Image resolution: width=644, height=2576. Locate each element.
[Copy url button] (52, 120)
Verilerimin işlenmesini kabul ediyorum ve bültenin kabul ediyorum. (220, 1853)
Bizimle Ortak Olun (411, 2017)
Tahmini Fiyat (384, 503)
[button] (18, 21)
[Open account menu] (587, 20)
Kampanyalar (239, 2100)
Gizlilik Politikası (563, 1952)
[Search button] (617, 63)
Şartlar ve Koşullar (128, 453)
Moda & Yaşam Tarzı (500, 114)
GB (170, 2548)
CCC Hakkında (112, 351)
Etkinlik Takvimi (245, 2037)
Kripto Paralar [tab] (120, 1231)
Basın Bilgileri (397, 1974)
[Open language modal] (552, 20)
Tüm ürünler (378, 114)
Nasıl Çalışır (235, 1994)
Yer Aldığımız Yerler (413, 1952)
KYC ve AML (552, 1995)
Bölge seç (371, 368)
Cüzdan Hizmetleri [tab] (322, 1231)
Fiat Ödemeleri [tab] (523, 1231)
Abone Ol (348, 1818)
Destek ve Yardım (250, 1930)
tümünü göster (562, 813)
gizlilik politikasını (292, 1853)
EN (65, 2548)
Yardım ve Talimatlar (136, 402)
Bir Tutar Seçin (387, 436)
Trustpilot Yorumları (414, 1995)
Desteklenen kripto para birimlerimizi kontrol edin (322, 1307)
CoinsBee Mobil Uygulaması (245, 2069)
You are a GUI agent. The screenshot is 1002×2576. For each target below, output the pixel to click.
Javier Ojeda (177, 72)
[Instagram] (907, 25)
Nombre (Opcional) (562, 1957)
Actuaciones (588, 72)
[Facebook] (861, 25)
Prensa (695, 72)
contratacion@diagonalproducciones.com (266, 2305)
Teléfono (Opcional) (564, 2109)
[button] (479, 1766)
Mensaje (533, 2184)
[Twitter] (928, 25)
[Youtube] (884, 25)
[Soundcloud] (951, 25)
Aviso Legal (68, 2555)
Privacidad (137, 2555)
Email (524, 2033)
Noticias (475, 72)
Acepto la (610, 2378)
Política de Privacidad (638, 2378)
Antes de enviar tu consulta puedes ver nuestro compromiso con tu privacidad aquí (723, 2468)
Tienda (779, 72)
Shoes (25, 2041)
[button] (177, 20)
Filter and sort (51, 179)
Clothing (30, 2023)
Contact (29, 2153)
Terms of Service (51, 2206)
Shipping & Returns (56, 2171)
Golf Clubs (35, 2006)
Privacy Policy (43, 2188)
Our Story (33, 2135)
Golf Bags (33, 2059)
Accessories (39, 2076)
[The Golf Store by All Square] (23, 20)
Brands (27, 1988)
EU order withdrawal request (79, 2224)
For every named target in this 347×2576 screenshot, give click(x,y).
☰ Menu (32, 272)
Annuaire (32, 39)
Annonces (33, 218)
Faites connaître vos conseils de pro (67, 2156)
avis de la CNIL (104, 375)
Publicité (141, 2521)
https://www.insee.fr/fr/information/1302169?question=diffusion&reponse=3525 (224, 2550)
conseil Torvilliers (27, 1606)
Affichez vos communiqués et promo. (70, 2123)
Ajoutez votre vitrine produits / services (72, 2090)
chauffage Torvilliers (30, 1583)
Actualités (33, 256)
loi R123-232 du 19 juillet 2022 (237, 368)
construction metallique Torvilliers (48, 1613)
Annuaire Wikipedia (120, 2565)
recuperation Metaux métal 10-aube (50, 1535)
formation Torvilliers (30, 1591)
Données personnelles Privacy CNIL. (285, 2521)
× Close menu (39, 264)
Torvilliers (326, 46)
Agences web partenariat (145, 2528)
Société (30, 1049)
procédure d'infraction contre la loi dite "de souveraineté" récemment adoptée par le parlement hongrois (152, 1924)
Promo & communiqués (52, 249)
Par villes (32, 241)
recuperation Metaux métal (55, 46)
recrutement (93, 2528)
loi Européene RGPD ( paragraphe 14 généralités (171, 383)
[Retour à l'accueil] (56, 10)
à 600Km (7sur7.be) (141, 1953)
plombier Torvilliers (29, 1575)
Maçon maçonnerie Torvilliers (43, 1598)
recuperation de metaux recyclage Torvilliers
◇ ◇ ◇ ◇ ◇ ◇ ◇
- **WORK TO COMPLETE**
Count every line of the material above that includes "Opcional", giving the total without any other words.

- **EXERCISE RESULT**
2